Munich: Carl Hanser Verlag, 2020.
Monika Helfer
Extrait
Le roman de Monika Helfer Die Bagage s’ouvre sur une image. Un enfant, c’est du moins ce que l’on suppose, nous dessine le cadre de l’action. Il nous dessine aussi l’héroïne autour de laquelle s’articule le récit, même si elle ne joue que vu de loin un rôle de premier plan : Maria, « une femme debout », la grand-mère de la narratrice.
Maria et les siens, son époux Josef et une ribambelle d’enfants qui s’accroît au fil de l’histoire, vivent dans l’indigence aux confins d’un village du Vorarlberg. La famille est surnommée « la raclure », un sobriquet qui la place d’emblée tout au bas de l’échelle sociale du village.
Le début, non du roman, mais de l’histoire qui va nous être contée coïncide avec le jour où Josef reçoit ses papiers militaires pour la Première Guerre mondiale. Josef charge le maire de prendre soin de ses biens et de sa femme. Car Maria est d’une telle beauté qu’elle attire toutes les convoitises masculines du village. Le facteur la vénère de loin, le maire tente d’abuser d’elle et Georg, l’Allemand du Nord, va jusqu’à lui rendre visite chez elle. Or Maria ne se contente pas de rester passive, elle joue la coquette lorsque cela lui plaît et sait user de ses charmes pour obtenir ce dont elle a besoin. Et bien qu’elle tombe amoureuse de Georg, ça ne va pas plus loin qu’un rêve fugace du grand amour, car celle qui rêve ici, c’est bien la narratrice et non Maria, sa grand-mère. Cette rupture dans le récit, comme Helfer en opère fréquemment, génère à la fois une distance et, paradoxalement, une grande proximité.

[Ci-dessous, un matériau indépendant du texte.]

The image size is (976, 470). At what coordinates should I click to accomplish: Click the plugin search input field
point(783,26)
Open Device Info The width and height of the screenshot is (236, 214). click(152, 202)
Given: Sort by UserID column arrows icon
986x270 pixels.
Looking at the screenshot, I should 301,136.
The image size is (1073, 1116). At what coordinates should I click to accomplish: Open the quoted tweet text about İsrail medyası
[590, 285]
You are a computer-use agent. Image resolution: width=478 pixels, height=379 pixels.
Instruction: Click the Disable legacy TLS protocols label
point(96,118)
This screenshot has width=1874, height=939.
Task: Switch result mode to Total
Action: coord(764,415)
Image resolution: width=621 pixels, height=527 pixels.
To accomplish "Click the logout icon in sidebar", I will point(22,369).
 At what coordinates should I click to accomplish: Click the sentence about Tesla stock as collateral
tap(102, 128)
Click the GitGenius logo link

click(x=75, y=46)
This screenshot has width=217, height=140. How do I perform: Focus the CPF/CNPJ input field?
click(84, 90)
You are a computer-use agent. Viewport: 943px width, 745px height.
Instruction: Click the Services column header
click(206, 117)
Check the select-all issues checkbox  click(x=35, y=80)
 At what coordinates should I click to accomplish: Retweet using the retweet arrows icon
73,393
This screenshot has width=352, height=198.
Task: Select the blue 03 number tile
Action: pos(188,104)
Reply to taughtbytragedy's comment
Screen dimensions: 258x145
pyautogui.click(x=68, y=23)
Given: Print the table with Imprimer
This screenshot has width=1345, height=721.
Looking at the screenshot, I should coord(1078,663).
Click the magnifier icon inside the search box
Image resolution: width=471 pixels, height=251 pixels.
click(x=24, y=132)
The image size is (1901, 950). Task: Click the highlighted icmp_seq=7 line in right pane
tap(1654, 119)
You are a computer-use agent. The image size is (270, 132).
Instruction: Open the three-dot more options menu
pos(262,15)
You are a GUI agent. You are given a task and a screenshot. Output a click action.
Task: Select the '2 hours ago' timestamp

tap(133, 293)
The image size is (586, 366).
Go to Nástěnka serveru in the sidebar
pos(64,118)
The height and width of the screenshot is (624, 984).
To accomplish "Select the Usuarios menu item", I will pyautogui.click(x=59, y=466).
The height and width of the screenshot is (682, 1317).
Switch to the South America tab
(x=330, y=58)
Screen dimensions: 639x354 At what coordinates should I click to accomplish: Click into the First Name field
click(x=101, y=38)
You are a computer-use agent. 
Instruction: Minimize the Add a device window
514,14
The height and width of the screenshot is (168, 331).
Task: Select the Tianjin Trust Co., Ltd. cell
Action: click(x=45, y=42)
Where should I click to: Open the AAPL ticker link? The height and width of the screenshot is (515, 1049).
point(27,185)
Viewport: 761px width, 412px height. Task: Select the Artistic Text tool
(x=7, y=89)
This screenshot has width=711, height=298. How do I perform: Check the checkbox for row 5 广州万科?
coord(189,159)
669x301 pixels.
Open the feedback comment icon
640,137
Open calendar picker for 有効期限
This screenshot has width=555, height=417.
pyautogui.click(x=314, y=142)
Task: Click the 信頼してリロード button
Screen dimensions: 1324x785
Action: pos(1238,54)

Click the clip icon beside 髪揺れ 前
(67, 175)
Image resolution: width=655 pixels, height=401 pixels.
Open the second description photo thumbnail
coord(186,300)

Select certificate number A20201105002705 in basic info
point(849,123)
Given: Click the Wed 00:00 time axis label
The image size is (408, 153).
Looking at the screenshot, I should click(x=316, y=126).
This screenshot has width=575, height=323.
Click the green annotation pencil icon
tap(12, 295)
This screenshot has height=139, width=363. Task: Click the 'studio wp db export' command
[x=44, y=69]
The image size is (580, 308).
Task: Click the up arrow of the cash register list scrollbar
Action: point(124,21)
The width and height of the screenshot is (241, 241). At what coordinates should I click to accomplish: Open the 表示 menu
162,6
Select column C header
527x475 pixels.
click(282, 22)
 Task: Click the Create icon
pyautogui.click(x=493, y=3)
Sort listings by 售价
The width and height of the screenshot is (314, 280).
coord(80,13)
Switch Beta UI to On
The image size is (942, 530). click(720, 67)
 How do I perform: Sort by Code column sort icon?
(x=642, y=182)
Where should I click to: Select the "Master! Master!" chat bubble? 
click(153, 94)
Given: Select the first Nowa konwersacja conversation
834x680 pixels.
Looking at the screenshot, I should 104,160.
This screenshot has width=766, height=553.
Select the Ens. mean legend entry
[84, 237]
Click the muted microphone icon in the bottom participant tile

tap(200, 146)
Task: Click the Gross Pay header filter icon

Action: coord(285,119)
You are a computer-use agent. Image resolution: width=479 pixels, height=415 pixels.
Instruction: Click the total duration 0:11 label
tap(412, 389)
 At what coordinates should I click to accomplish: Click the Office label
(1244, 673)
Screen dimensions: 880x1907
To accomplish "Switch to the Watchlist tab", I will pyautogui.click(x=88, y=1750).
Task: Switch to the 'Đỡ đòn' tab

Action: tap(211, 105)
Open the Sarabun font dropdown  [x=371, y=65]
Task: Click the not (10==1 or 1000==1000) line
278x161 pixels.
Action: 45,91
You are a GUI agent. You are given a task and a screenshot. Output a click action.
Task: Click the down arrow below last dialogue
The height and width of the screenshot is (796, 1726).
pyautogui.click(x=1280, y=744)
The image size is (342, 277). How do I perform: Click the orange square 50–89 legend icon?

Arrive le jour où Maria est enceinte de Margarethe, la mère de la narratrice. Jamais, toute sa vie durant, Josef ne lui adressera la parole, car dans le village circulent des rumeurs quant à sa paternité.
Monika Helfer écrit d’un point de vue résolument autobiographique, sans pour autant procéder de manière chronologique, consciente que mémoire et ordre ne font pas bon ménage. Il en va de même pour la vérité, qui est dépendante de la perspective de chacun et des souvenirs, souvent lacunaires. Dès lors, la voie est ouverte à la fictionalité, à la conjecture et à une ambiance en demi-teintes.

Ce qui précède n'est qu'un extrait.